• Passage:
◇ ◇ ◇

format, where rows are genes and columns are samples. The first column MUST contain gene names. Replicates of the same column should be placed together. For example:
The meta data file should match column names of data file to experimental conditions should be given in two-column .csv formate. For example:
The demo.csv file is an excerpt of the gene expression data taken from Gene Expression Omnibus database . Full data can be accessed via accession number GSE71562 . The demo.csv file include replicate a and b for the 2 conditions 0 minute and 10 minute (namely a1 and a6 for replicate a, b1 and b6 for replicate b)
Example
a1 | b1 | a6 | b6 | |
---|---|---|---|---|
G1 | 2 | 7 | 3 | 2 |
G2 | 4 | 6 | 2 | 0 |
G3 | 0 | 5 | 0 | 0 |
..... | 3 | 2 | 1 | 2 |
Under this section, you will learn how to read in your own data and apply customisations to the scatter plots.
- Choose an RNA-Seq data file in comma-separated value (.csv) format.
- If you input a normalised data file, it should have gene names in rows and genotypes in columns, following the usual format of files deposited in the GEO database.
- If you input raw data (read counts), please make sure that the first column contains gene names, and the read counts of each genotype (conditions: wildtype, mutants, replicates, etc.) are in the following columns. Each genotype column should have a column name.
- Along with raw read counts, you can provide gene length (base pair) information in two-column .csv file, with the first column specifying gene names, which must match the gene names in raw data file, and the second column specifying gene length in base pair. Gene length file is required for normalization methods for sequencing depth and gene length: RPKM, FPKM, TPM
- List of negative control genes (spike-in or stably expressed genes accross all samples), if available, should be contained in one-column .csv file. Negative control genes are required for Remove Unwated Variation (RUV) normalziation.
- Finally, a metadata table matching column names of data file to experimental conditions should be given in two-column .csv formate. Metadata table is required for differential expression analysis
- Hit
SUBMIT
button. The software automatically move on to the preprocessing and analysis tabs once the datafile is loaded.
- Specify the cut-off expression values (same unit to your input data file - either raw read counts or normalized expression), and the minimum number of columns (samples) whose expression is above threshold value.
- Normalization methods are available depending on your input of supporting data files (gene length and negative control genes).
- Relative Log Expression (RLE) plot of raw and normalized data are displayed to compare the effects of normalziation
-
ScatLay finds differentially expressed genes using 2 criteria:
- When overlaying scatter between 2 conditions onto scatter between 2 replicates, the genes that are non-overlapping are candidates for differentially expressed. This is controlled by the size of scatter dot, defaulted at 0.01. Varying the scatter dot size directly affects number of overlapping/non-overlapping points
- p-value associating with each gene, estimated by integrating 2D kernel density from the scatter between 2 replicates, from -Infinity to coordinates of that gene. This is controlled by p-value threshold, defaulted at 0.1
-
You will need to specify the 2 condtions for analyzing differentially expressed genes. You will also need to specify 2 replicates used in this analysis
-
4 scatter plots will be generated:
- Top panels: Scatter plot betwen 2 replicates.

◇ ◇ ◇

[Saved entries]

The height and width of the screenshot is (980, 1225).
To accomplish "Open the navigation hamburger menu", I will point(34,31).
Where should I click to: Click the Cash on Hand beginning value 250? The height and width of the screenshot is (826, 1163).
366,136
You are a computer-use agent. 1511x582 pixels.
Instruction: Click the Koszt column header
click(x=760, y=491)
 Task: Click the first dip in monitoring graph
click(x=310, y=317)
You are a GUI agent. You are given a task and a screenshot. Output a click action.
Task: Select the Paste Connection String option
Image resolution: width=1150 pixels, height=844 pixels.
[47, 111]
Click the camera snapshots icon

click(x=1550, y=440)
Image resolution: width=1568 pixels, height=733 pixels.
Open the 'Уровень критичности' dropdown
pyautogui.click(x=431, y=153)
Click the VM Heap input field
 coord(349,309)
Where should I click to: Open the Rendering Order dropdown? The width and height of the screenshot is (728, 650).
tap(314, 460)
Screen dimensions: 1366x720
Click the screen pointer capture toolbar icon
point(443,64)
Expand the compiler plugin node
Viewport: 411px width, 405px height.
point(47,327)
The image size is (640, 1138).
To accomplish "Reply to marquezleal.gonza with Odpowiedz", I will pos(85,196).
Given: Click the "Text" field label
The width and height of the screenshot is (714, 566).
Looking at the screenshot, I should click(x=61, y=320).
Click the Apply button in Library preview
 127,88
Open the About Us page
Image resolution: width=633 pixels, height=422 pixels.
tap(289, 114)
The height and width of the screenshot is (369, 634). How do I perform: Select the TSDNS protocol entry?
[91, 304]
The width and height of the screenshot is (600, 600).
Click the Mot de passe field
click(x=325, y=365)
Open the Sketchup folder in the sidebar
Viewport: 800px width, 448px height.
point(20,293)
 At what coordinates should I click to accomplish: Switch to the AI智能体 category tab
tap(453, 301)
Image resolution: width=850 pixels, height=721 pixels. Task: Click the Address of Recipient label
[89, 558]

◇ ◇ ◇

• Exercise tasks:
- 1) Answer these from the ScatLay instructions above, one line each:
(a) Which accession number gives access to the full data?
(b) Which normalization methods require the gene length file?
(c) What is the default p-value threshold?
- 2) Reproduce the ScatLay instructions word for word, from "- If you input a" to "a column name.".

• List of answers:
- 1)
(a) GSE71562
(b) RPKM, FPKM, and TPM
(c) 0.1

- 2)
- If you input a normalised data file, it should have gene names in rows and genotypes in columns, following the usual format of files deposited in the GEO database.
- If you input raw data (read counts), please make sure that the first column contains gene names, and the read counts of each genotype (conditions: wildtype, mutants, replicates, etc.) are in the following columns. Each genotype column should have a column name.